WHAT TO WORK ON:
Take every line containing "this" out of the records.
----
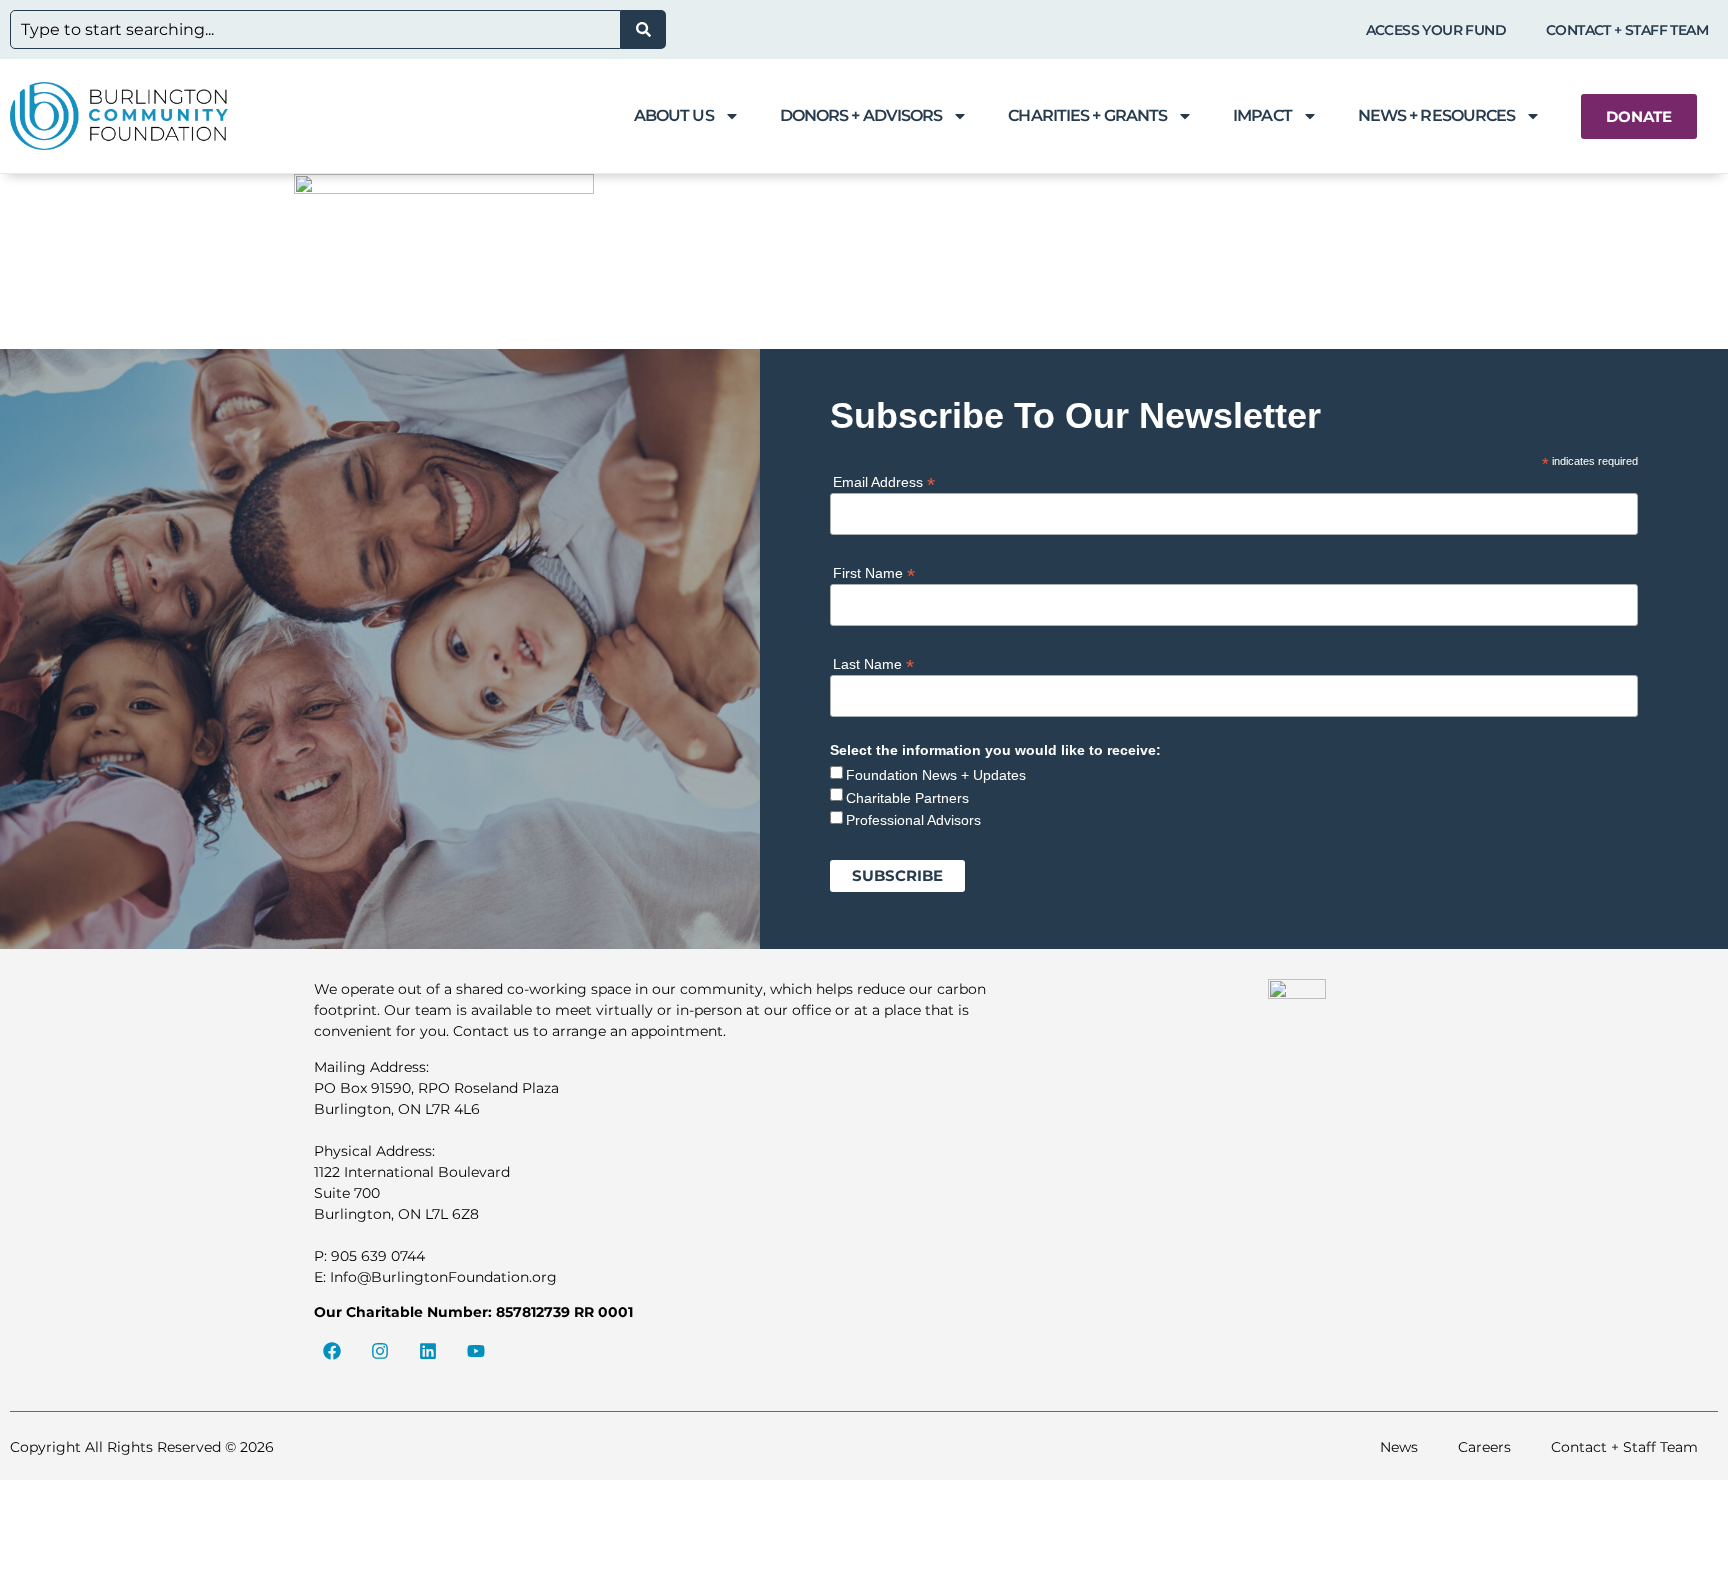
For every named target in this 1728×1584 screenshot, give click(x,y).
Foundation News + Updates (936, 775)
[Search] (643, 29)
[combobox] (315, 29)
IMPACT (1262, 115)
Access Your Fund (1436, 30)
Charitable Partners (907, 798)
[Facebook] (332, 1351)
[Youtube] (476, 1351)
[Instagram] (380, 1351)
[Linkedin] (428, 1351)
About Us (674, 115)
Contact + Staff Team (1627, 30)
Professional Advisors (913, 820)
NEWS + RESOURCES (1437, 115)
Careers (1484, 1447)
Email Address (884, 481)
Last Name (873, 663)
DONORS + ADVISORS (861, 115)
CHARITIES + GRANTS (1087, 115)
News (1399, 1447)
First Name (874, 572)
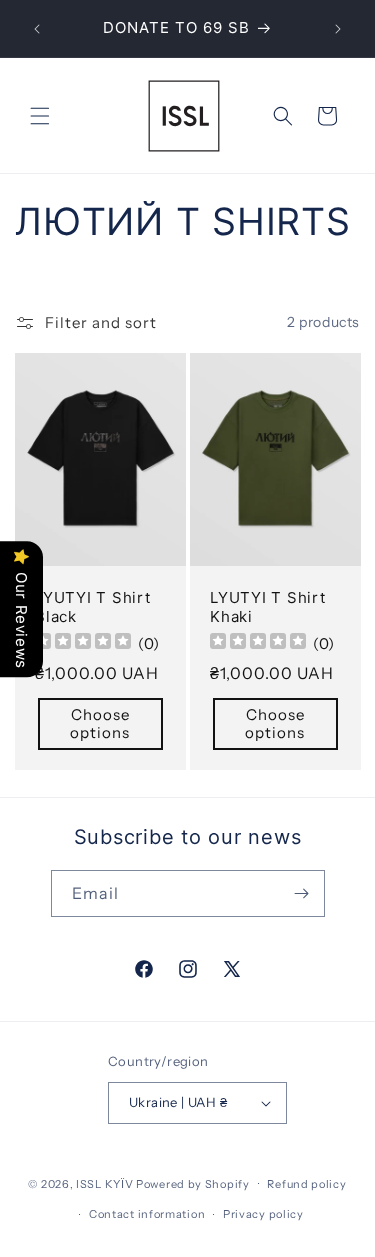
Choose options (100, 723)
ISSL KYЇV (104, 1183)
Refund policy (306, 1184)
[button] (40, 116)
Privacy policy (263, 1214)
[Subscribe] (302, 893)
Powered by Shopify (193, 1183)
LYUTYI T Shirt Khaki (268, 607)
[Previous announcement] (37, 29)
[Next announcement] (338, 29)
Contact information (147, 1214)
----
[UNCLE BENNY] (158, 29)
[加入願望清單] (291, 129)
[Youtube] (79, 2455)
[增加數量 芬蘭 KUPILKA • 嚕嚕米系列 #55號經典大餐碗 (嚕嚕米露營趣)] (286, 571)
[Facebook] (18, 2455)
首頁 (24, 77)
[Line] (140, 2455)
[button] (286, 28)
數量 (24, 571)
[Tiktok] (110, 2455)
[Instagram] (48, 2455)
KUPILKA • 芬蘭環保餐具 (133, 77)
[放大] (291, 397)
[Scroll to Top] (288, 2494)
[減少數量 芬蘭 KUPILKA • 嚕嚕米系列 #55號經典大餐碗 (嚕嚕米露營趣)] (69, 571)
----
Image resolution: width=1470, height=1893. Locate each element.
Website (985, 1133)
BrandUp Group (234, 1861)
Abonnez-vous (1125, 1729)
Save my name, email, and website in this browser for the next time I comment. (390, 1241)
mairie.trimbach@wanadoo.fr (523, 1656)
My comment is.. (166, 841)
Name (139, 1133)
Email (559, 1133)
----
WRITTEN ANSWER:
For every named target in this 1728×1584 screenshot, give click(x,y).
Save my name, email, and website in this browser for the next time I comment. (390, 1241)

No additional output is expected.